Let’s see what it would be like if you confronted your parents: 
CUT TO SHOT OF BRANDON DRESSED UP AS A FATHER.
Father - Is that what you think a cell phone is supposed to be used for young lady?
If I wanted you to take naked pictures of yourself and send it to some 15 year old
crack head at school, I would have bought you the camera and the dark room…

CUT TO SHOT OF BRANDON DRESSED UP AS A MOTHER.
Mother – OH, HUN!

CUT TO FATHER.
Father – Well if that’s what she wants, I’m tempted to go take a picture of my ass
and send it to the boy. That will give him a rude awakening.

Mother- OH, HUN!

Father – Well she’s obviously not using a cell phone correctly. Young lady until you
can dial a phone number without taking your pants off I’m taking your cell phone
dumping it down the garbage disposal and flipping the switch. You can have it back
in a month. Oh and by the way, you’re grounded ‘til your dead!

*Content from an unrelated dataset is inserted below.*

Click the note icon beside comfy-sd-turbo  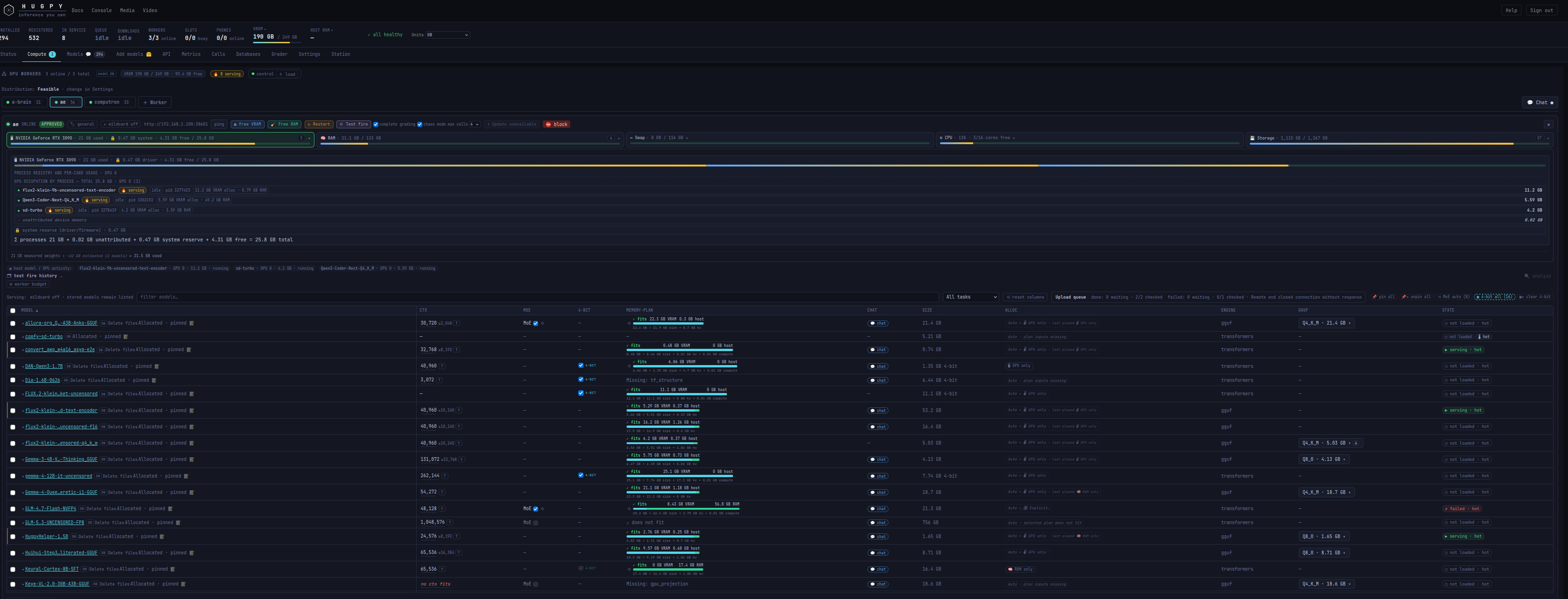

Brandon: Now let’s see what happened if you confided in your guidance counselor:

BRANDON IS DRESSED AS A GUIDANCE COUNSELOR SITTING AT A DESK, TALKING
TO THE CAMERA.
Guidance Counselor - He did what? That’s horrible! Deplorable, despicable in every
possible way. Don’t you think for a minute that he’s going to get away with this.
Wait, that little miscreant, I’m going to call his parents right now and tell them
every-. Wait, you don’t want me too? You know what you’re right, they’re probably
just as sick in the head as he is.  We need to take this to a higher power; we’ll
call the police! They’ll probably cuff him as soon he takes another picture of his
little wiener. You don’t want me to do that either? Well for peet's sake, I’m
trying to help you out here, we need to get the word out, we need to let people
know that this behavior will not stand! We need to tell the newspapers, the
magazines, Joan Rivers, Governor Schwarzenegger, Barack Obama! We’ll storm the
white house, we’ll storm Washington. Oh, I can see it now, we’ll lead the crusades
and walk right through the gates, walk into the oval office and we tell him that
your genitalia is yours to see and yours alone! G-d bless America! E pluribus unum!
 Veni vedi vici!  Voulez vous coucher avec moi!  Haha!
GUIDANCE COUNSELOR LIGHTS SPARKLER AND WAVES AMERICAN FLAG.

Brandon: And imagine all the horrible things your boyfriend might say if you
confronted him:

BRANDON IS DRESSED UP AS A TEENAGE BOY STARING BLANKLY AT THE CAMERA.
Boyfriend: I think we should break up.

BRANDON, DRESSED NORMALLY, TALKS TO CAMERA.
Brandon: Now that we see how every situation could play out in the worst possible
way, it might not seem so bad to actually talk to someone about it. Your parents
are more supportive then you think, your guidance counselor isn’t the paparazzi
and your boyfriend, well, you know…Communication is crucial in a relationship
and he needs to hear what you have to say whether he likes it or not. For more
information you can go to Thatsnotcool.com and you can read other peoples stories
and experiences about all this. There’s even a forum, you can talk to people if
your other options are kind of over bearing. 
BRANDON ANSWERS HIS RINGING CELL PHONE.
Phone rings: Grandma, Herbert Hoover isn’t hacking your MySpace account!